Blog Credo

The whole aim of practical politics is to keep the populace alarmed (and hence clamorous to be led to safety) by menacing it with an endless series of hobgoblins, all of them imaginary.

H.L. Mencken

Sunday, October 31, 2010

The Coming Election


I am supposed to feel really bad about the upcoming election on Tuesday.  The Democrats will lose the House...By a lot.  The Senate will become even more dysfunctional.  Krugman, who is infuriatingly right about everything, says that we will be in for two years of paralysis.  Two years that we desperately need to have a functioning government.

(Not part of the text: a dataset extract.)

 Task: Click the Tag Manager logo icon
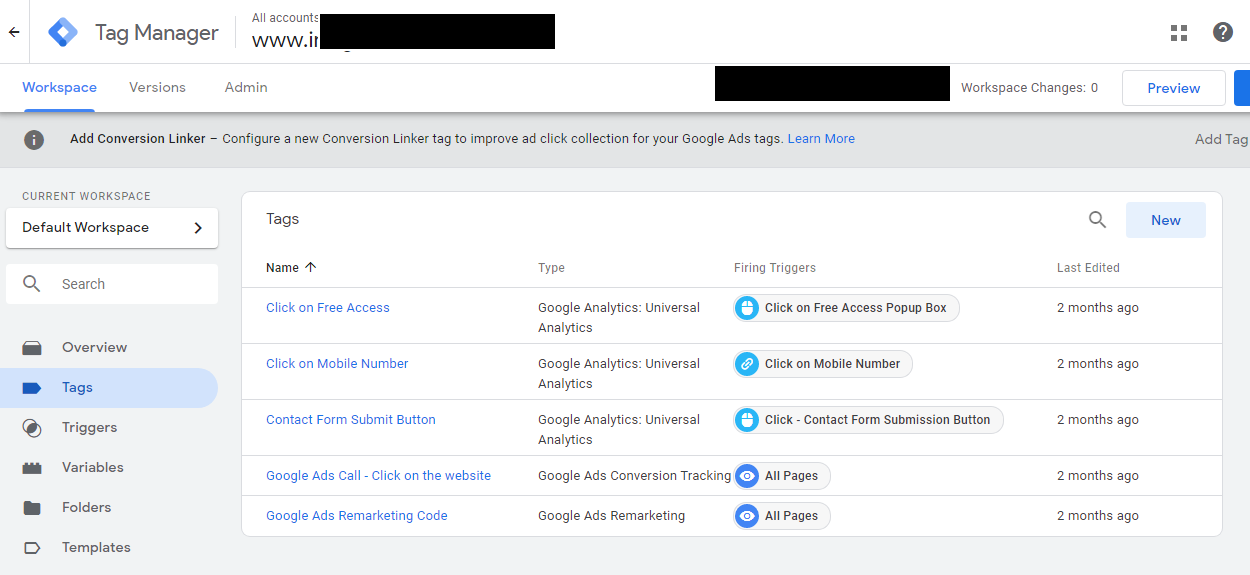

I agree that we need a functioning government.  We need a government to keep propping up insolvent state governments and addressing the overwhelming gap between the rich and poor.  We need a government to make the simple, easy fixes to Social Security.  We need a government that puts the interests of the people above the interests of the few.

And I agree that Speaker Boehner will not address any of these issues in a rational way.

Which means I'm living in denial.

Here's why:  I think the 2006 and 2008 elections were about more than a "political wave".  I think they were a fundamental realignment.

When I teach comparative government, we talk a lot about political culture.  It's not always determinative but it's very influential.

The "solid South" is a good example of this from history.

And I don't know if polls have captured the movement away from Republicans that has taken place in many sections of the country among many groups of people.

So, yeah, I'm probably living in denial and the GOP will pick up 60 seats in the House and 7 seats in the Senate.

But if for some reason I'm right, I want this thing time stamped, so I can be a genius for a day.